What you will do :: Every line below that carries the word "nhạc" needs to be copied.

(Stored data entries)

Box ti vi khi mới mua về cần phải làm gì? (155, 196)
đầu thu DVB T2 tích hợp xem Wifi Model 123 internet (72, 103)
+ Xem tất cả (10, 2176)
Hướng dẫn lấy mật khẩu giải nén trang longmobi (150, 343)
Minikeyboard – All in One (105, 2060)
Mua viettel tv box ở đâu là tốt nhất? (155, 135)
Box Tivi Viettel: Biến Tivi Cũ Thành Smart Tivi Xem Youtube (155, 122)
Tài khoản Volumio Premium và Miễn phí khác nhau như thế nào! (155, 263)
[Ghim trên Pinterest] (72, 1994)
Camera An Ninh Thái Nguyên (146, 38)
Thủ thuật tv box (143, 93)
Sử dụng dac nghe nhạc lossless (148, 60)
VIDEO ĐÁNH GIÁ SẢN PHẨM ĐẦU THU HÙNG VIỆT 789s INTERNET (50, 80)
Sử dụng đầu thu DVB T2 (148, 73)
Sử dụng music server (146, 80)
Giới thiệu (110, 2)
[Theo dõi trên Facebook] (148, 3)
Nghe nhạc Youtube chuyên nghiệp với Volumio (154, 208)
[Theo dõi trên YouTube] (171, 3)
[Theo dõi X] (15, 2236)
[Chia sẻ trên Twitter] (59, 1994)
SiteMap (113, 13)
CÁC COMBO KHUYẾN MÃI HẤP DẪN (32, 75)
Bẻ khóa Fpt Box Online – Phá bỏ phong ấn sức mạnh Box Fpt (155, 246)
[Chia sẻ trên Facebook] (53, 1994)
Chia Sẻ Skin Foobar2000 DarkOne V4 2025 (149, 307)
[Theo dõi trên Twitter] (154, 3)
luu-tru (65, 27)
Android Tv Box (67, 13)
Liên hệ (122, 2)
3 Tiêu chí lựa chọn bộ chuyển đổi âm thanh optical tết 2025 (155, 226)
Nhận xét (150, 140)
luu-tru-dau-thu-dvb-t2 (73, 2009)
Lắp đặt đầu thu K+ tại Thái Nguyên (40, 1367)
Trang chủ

Expected answer ::
Sử dụng dac nghe nhạc lossless (148, 60)
Nghe nhạc Youtube chuyên nghiệp với Volumio (154, 208)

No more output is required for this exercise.